## Your goal:
Set down the entries exactly as they appear, apart from the images, which stay out.

======== Material for this task ========

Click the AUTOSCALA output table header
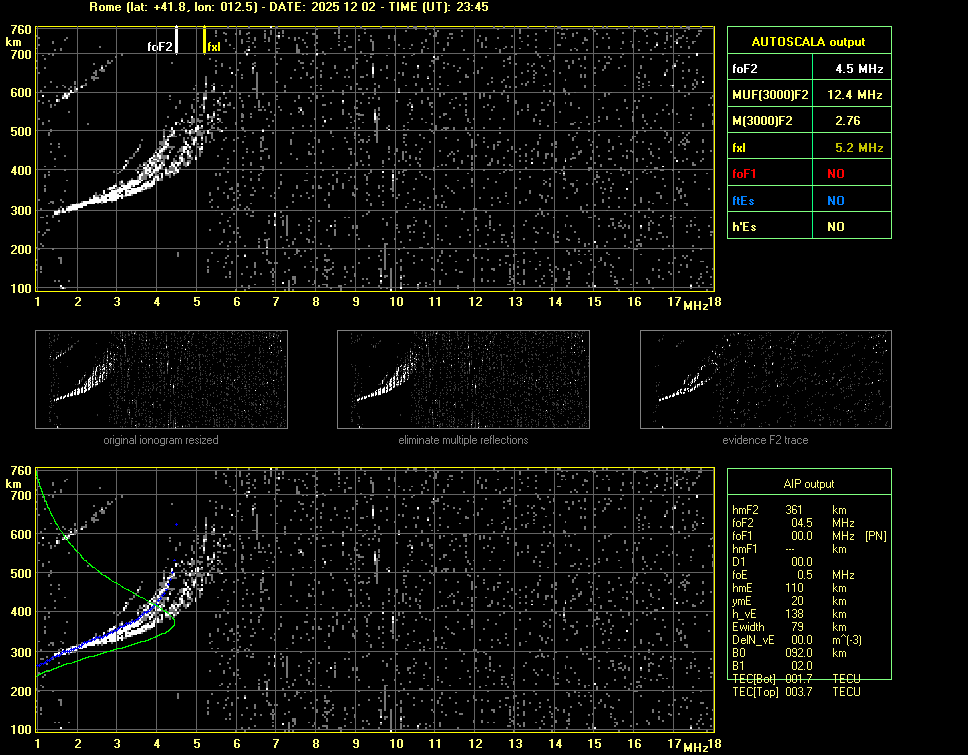The width and height of the screenshot is (968, 755). [x=808, y=42]
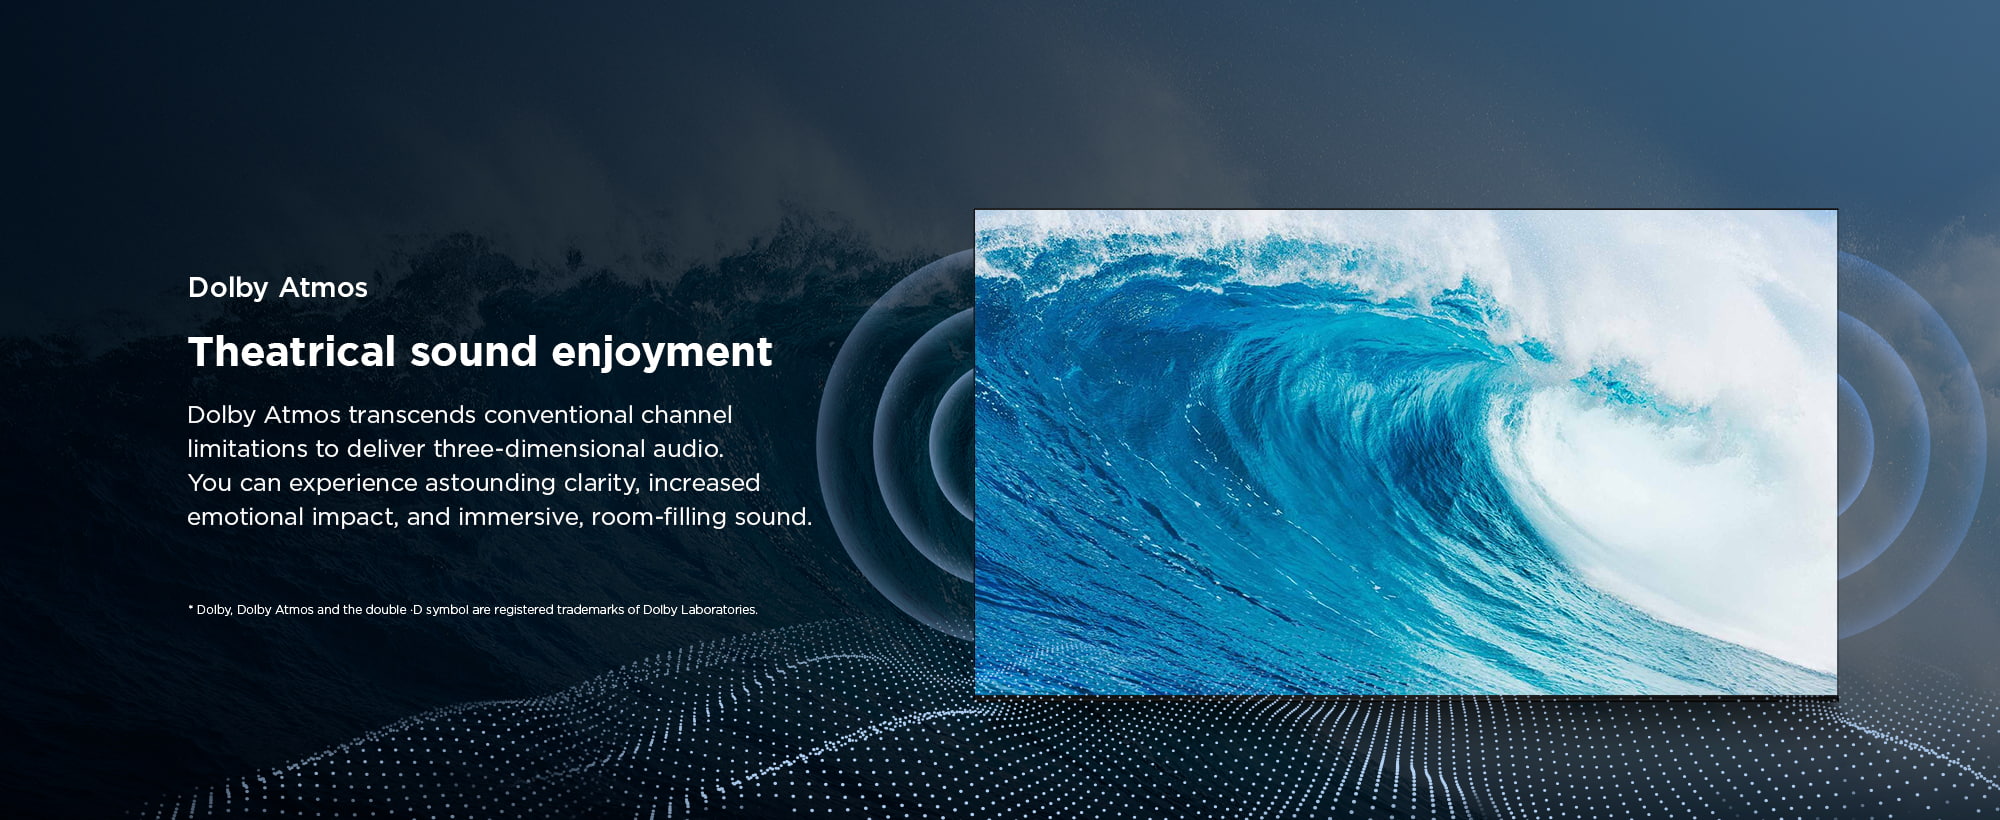
Task: Click the word "enjoyment" in the headline
Action: [x=661, y=352]

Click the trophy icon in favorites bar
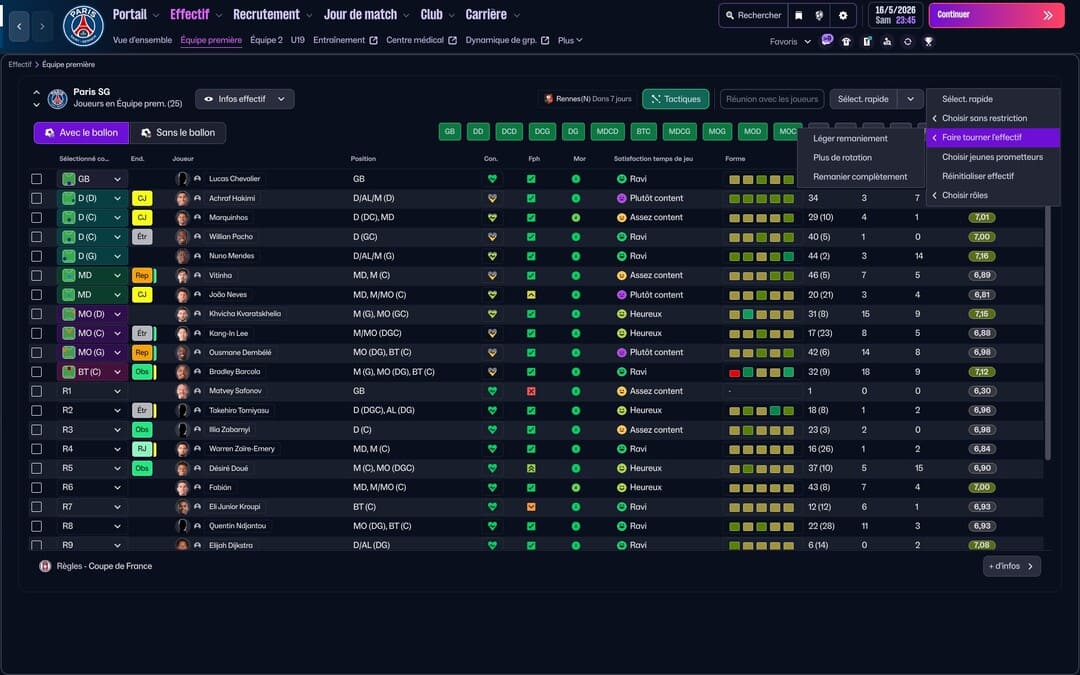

========

## Answer box:
Click the AUTOSCALA output table header
The width and height of the screenshot is (968, 755). [x=808, y=42]
Task: Click the word "enjoyment" in the headline
Action: [x=661, y=352]

Click the trophy icon in favorites bar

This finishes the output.